AVAILABLE RECORDS START

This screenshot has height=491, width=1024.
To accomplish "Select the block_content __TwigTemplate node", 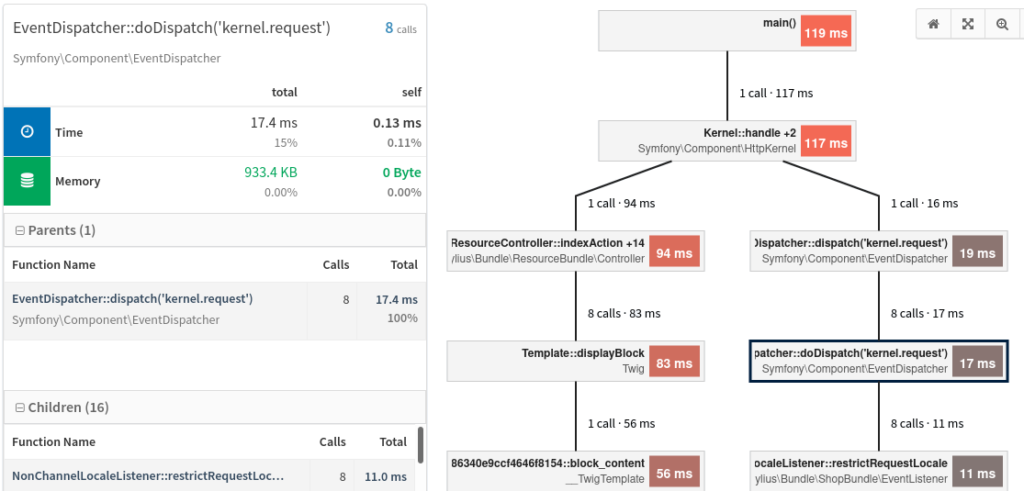I will click(575, 471).
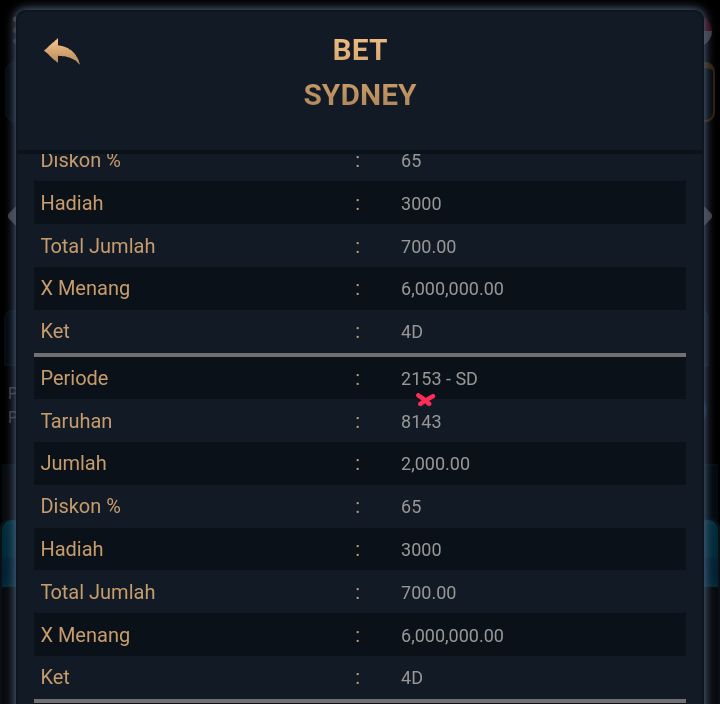Viewport: 720px width, 704px height.
Task: Select 700.00 total in the 8143 bet entry
Action: coord(428,593)
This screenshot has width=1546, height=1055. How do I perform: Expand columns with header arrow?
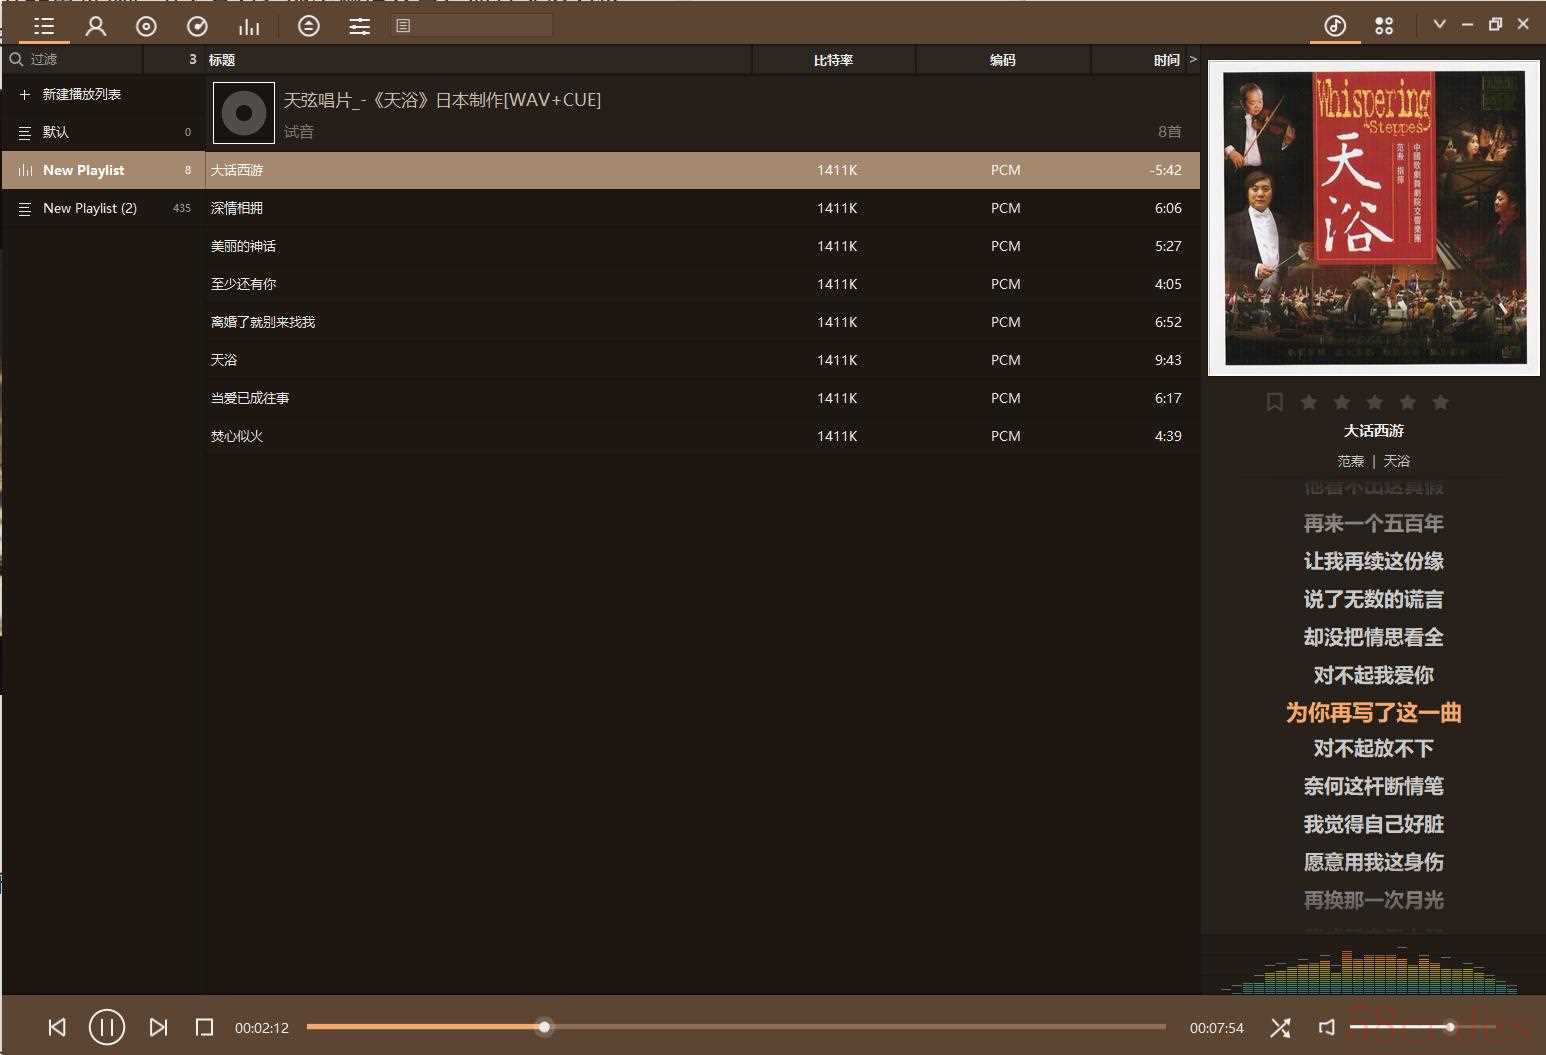coord(1193,59)
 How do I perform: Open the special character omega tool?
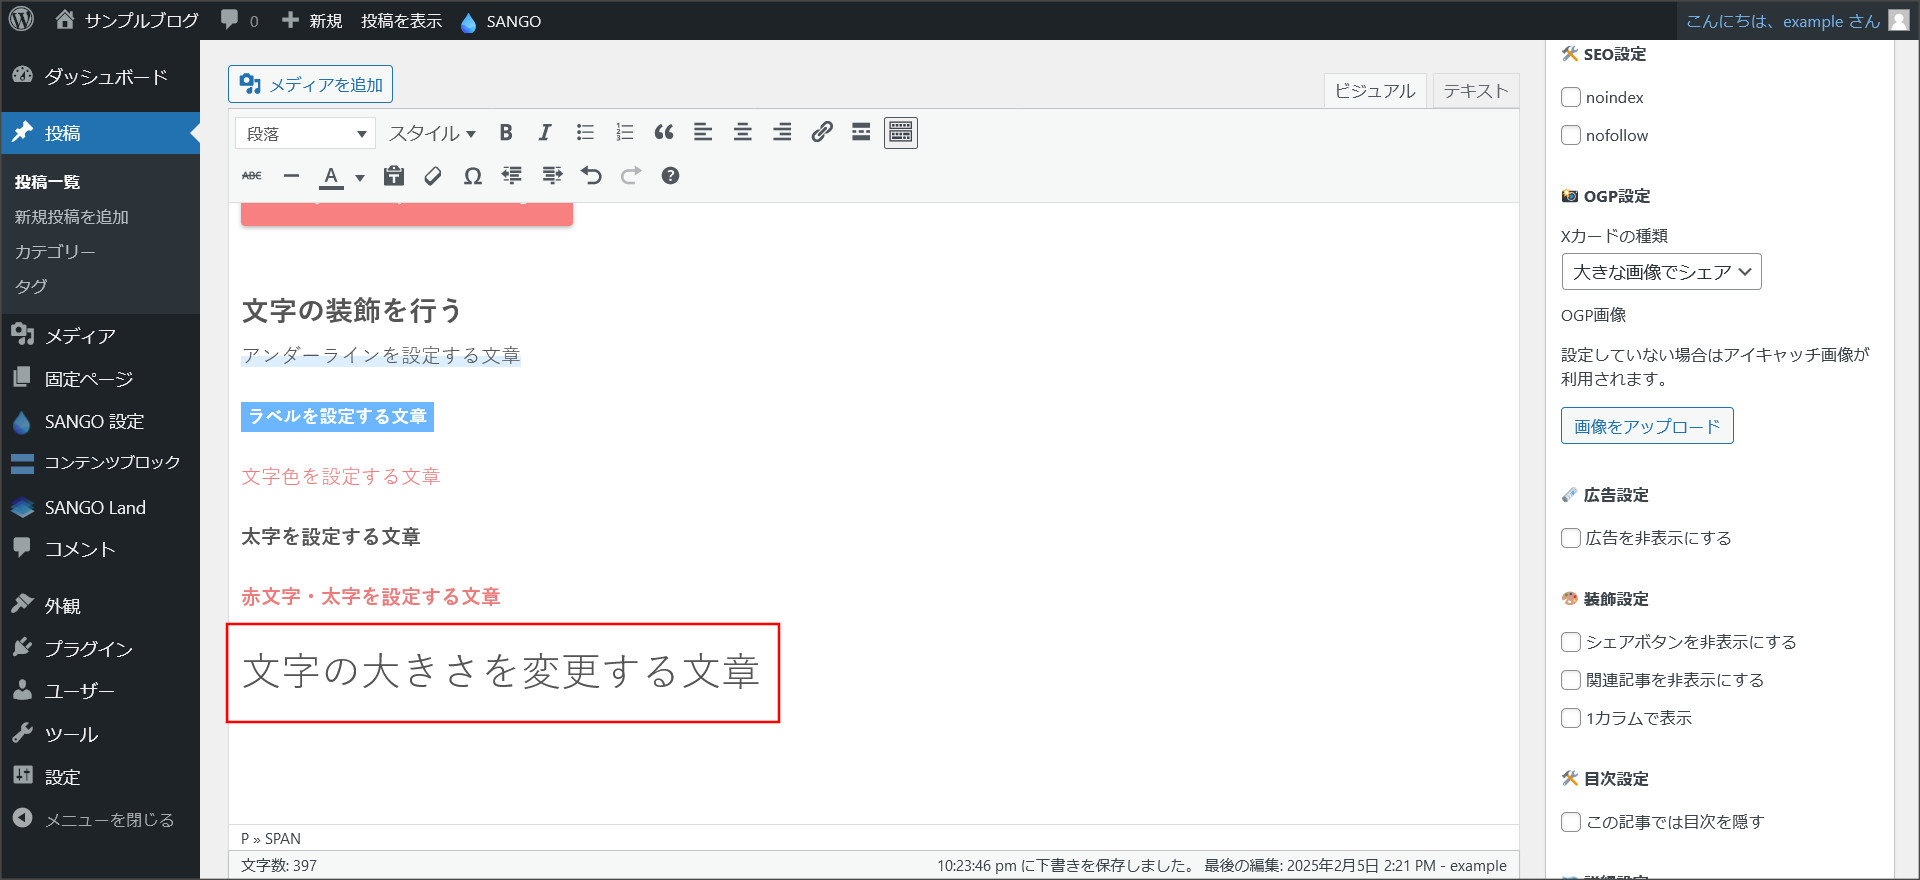coord(473,176)
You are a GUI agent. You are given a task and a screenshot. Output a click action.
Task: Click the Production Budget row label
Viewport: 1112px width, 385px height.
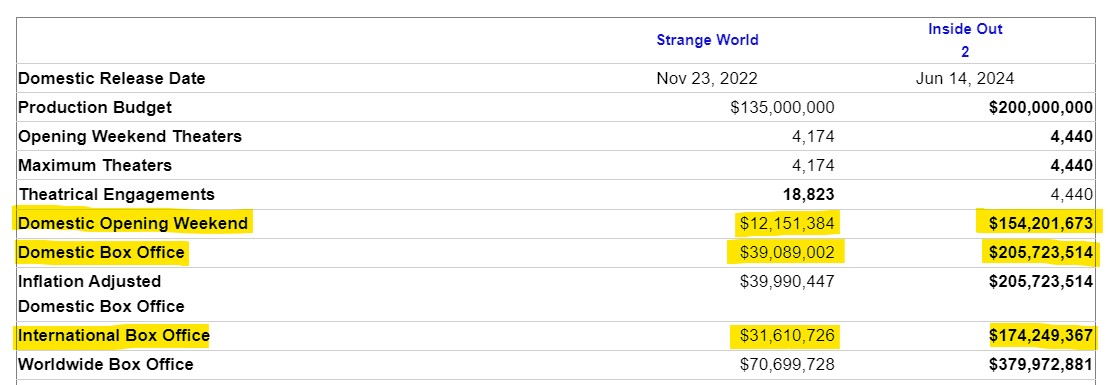[95, 108]
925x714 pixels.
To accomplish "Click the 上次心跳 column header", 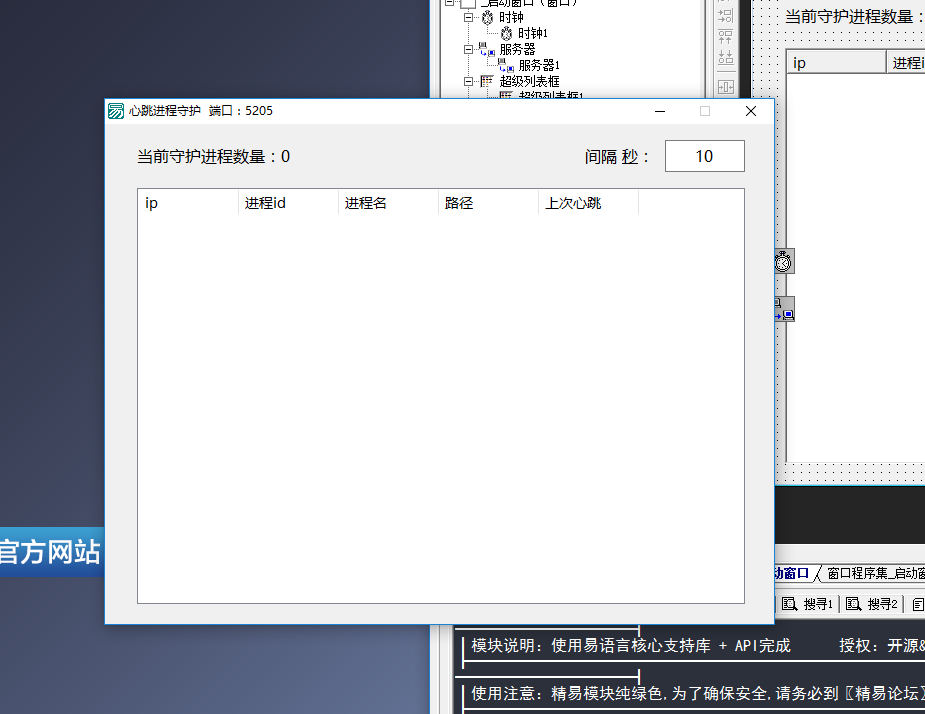I will pos(588,203).
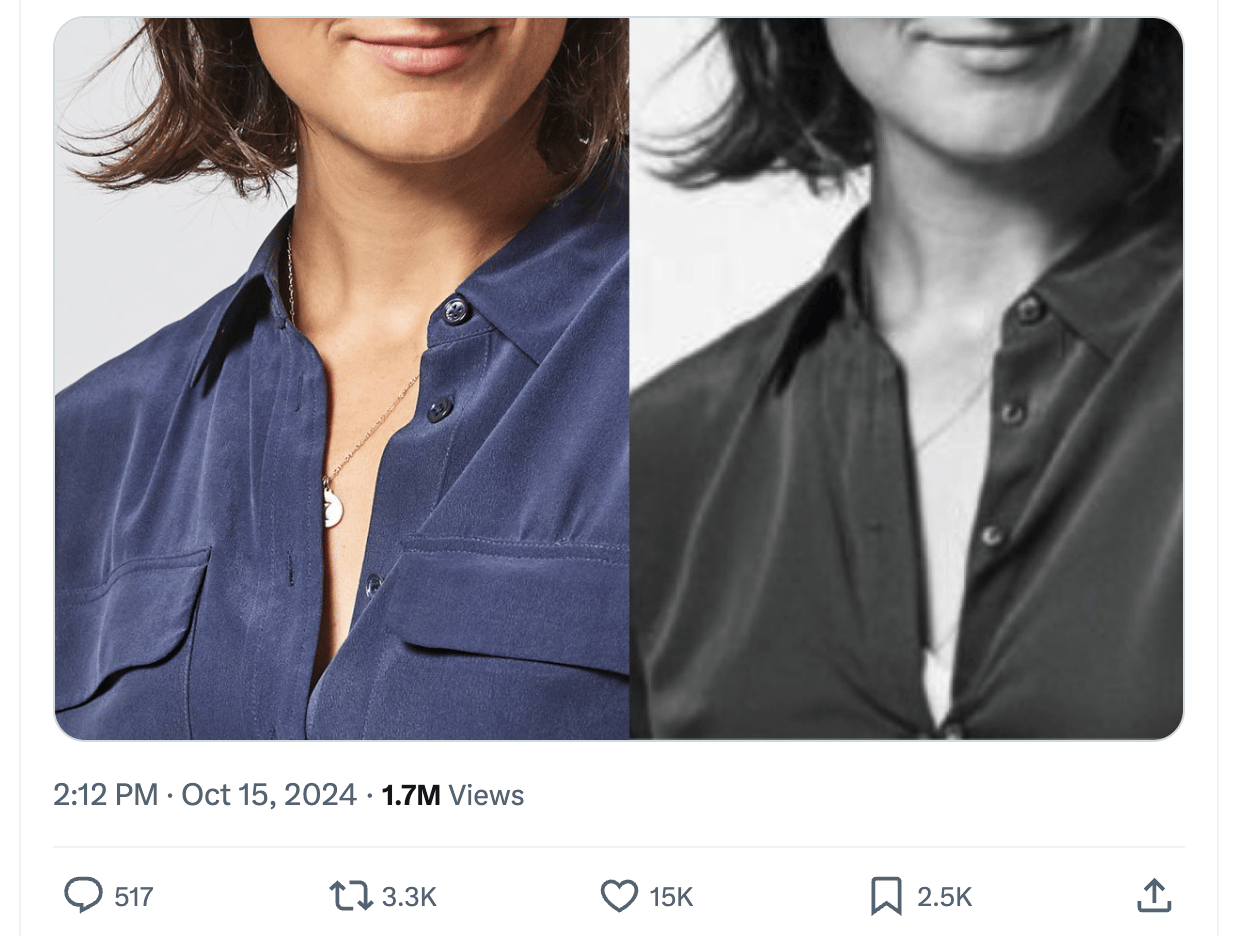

AVAILABLE RECORDS END

EXERCISE GOAL.
All lines above from the one containing "This screenshot has width=1546, height=1055." up to and including the one containing "925x714 pixels." are to be set down exactly, and nothing else. Leave images out.

SOLUTION TO THIS PROBLEM.
This screenshot has width=1546, height=1055. How do I perform: Expand columns with header arrow?
coord(1193,59)
 How do I perform: Open the special character omega tool?
coord(473,176)
You are a GUI agent. You are given a task and a screenshot. Output a click action.
Task: Click the Production Budget row label
Viewport: 1112px width, 385px height.
[95, 108]
925x714 pixels.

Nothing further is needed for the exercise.